Curious, I try the liquer Campari for the first time, having seen it behind the bar near the other liquers. What a weird taste! 29 percent alcohol, and we have no idea what it’s made of (the label is of no help, and a look later at wiki tells me the recipe is a big secret, though it is a type of “bitters” with rhubarb, quinine, ginseng, and alot of spices). It’s bitter, kind of smoky, and dark pink. I drink it with soda, as a few regulars start coming into the bar.
One of them’s a teacher at a grade school in Highland Park, and we talk about those North Shore families and their sense of entitlement. (My wife recently took a new job, starting in the fall, moving from one of these North Shore towns to a more suburban/rural northern high school.) When this teacher asks about the owner’s health, his daughter says he’s not well… taking steroids for some illness.

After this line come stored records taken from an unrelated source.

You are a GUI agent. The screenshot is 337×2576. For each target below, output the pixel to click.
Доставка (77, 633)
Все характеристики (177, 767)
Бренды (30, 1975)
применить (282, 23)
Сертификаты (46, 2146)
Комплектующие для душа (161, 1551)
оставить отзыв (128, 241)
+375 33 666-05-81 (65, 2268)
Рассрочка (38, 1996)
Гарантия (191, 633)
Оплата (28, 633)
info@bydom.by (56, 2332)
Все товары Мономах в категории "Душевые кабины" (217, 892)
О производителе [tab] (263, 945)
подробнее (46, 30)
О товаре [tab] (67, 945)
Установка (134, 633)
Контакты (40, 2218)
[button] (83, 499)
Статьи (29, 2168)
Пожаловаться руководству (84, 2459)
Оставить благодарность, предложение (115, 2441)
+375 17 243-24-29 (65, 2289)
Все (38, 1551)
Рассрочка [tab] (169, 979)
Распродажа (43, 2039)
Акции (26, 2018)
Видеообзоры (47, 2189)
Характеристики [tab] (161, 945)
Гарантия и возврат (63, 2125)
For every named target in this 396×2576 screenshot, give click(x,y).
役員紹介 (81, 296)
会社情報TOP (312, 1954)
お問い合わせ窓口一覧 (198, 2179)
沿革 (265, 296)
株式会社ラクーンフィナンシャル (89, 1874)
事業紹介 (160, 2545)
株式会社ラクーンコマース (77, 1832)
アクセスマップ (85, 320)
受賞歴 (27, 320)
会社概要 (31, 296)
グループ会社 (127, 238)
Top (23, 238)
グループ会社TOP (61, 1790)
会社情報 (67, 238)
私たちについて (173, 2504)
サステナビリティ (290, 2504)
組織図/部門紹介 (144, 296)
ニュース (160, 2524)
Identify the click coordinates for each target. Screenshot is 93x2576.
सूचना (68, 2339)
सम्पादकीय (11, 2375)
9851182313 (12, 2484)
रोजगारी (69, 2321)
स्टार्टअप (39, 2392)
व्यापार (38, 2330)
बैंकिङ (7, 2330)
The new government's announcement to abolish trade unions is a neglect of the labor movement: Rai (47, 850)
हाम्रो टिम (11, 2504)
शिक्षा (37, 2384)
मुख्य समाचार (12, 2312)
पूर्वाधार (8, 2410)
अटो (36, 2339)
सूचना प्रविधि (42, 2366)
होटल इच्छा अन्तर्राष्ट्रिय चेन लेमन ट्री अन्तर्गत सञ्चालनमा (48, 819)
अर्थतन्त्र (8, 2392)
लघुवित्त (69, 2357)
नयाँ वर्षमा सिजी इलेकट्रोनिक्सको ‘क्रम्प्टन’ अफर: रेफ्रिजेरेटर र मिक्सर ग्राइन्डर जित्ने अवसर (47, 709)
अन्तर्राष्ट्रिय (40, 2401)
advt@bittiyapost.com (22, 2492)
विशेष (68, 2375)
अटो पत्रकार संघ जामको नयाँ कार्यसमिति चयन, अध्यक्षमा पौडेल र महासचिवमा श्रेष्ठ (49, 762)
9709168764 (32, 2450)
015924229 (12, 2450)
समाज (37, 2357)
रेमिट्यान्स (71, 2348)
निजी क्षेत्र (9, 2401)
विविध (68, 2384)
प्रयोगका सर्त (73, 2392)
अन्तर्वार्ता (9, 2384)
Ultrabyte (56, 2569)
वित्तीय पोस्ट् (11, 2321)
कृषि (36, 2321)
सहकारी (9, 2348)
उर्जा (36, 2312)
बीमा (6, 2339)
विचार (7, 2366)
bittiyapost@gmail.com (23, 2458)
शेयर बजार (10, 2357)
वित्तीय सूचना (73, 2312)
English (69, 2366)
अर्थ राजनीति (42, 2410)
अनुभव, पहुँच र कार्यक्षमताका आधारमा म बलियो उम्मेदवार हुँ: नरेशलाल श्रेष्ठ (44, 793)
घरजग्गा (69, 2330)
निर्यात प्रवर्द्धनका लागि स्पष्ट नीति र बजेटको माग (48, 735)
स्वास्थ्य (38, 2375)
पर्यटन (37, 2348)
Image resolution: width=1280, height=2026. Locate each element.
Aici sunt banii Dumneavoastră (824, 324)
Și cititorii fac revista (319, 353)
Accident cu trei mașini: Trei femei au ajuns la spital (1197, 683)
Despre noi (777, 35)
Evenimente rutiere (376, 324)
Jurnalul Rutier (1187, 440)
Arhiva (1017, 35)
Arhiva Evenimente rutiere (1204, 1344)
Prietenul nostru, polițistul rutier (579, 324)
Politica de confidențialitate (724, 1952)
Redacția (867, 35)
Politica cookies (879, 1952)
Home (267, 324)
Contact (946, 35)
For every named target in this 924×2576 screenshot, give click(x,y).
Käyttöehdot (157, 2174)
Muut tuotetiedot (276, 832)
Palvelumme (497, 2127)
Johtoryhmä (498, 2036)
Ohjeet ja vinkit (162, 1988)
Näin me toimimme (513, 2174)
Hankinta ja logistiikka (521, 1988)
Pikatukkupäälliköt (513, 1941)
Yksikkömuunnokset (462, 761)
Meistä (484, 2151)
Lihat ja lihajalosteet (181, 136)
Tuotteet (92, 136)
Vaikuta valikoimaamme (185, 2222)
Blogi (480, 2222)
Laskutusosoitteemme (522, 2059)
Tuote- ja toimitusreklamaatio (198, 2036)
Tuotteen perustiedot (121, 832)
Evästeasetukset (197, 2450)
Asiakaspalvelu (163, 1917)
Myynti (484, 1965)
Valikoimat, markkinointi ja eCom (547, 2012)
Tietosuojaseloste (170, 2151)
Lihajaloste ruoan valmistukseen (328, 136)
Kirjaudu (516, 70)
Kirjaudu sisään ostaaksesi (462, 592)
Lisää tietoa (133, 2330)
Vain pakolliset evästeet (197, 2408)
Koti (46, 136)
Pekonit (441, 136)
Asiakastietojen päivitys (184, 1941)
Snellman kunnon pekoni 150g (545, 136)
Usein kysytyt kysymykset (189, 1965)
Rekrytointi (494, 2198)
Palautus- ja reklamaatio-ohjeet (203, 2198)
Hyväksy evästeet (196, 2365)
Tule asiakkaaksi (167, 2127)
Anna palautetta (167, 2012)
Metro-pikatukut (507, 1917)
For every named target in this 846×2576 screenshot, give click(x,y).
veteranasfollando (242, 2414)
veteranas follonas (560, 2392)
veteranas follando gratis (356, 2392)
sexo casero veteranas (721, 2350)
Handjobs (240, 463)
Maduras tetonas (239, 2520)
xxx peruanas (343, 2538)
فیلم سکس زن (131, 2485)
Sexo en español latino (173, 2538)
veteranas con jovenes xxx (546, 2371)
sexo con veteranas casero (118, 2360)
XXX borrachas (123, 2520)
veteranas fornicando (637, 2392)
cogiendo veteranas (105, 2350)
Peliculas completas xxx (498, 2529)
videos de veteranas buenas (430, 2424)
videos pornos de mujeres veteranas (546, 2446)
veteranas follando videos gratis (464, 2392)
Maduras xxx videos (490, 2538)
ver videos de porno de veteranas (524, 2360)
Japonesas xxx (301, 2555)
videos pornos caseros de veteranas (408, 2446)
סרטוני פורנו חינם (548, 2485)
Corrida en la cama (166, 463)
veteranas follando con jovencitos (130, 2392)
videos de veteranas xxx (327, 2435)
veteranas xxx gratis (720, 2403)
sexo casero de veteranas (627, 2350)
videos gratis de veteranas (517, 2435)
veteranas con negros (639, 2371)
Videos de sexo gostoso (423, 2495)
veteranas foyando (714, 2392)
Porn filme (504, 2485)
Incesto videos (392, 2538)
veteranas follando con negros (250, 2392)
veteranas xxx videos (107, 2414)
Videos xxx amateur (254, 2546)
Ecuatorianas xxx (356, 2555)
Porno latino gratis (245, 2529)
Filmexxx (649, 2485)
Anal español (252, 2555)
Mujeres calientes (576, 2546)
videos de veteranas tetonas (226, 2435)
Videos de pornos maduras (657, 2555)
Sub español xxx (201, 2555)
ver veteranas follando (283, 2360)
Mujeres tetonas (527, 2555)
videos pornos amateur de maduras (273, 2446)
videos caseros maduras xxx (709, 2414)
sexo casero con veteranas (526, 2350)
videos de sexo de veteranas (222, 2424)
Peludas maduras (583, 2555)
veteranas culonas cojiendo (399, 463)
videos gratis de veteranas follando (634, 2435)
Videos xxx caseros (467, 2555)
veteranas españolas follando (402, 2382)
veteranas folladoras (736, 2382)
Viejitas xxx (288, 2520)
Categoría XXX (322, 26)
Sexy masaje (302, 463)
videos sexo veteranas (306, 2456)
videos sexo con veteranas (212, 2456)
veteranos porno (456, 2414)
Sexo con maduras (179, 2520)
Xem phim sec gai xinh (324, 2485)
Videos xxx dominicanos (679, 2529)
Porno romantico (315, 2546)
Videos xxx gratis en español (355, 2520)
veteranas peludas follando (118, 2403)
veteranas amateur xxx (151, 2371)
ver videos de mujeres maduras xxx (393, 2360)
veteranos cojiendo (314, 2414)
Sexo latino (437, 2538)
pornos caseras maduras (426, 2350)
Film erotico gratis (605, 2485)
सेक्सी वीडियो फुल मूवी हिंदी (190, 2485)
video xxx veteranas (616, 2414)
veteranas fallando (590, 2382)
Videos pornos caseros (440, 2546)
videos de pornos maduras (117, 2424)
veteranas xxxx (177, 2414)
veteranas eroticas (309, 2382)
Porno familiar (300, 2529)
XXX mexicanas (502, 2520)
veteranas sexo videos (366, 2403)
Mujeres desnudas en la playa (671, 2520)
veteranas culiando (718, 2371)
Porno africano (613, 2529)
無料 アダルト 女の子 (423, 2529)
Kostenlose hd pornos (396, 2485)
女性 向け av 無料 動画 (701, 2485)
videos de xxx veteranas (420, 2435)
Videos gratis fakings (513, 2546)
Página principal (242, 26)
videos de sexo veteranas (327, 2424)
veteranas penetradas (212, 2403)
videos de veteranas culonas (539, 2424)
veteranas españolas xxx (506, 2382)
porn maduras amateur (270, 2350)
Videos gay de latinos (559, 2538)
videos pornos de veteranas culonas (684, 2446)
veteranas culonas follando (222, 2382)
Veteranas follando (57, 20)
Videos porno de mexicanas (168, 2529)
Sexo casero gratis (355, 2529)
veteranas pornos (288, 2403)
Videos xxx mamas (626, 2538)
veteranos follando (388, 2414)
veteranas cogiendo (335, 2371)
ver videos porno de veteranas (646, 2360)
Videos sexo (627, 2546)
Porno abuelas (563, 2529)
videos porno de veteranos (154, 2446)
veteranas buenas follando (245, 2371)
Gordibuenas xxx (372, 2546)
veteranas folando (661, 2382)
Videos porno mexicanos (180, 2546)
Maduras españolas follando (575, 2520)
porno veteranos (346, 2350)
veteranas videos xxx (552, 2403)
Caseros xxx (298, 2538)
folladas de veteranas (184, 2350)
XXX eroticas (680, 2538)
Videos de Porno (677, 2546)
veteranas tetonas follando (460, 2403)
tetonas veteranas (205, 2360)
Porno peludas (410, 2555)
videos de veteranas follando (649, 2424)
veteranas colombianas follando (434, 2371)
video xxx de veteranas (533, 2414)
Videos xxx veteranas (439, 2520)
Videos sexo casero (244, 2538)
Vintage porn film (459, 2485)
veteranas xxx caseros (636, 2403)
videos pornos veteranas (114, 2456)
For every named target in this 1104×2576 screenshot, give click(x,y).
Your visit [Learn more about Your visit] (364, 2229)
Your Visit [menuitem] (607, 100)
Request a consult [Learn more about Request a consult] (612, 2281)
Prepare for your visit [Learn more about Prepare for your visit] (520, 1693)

Now my wife calls, asking where I am. In theory, I only stepped out to get some toner for our computer printer. But it’s been an hour. So I gotta roll.
Charcoal Oven… I think I’ll be back. Good 1950s atmosphere, good food (according to my new friend the teacher), and a casual be-yourself attitude. And if I’m lucky, maybe on Saturdays at 11pm there’s a poker game in the back room.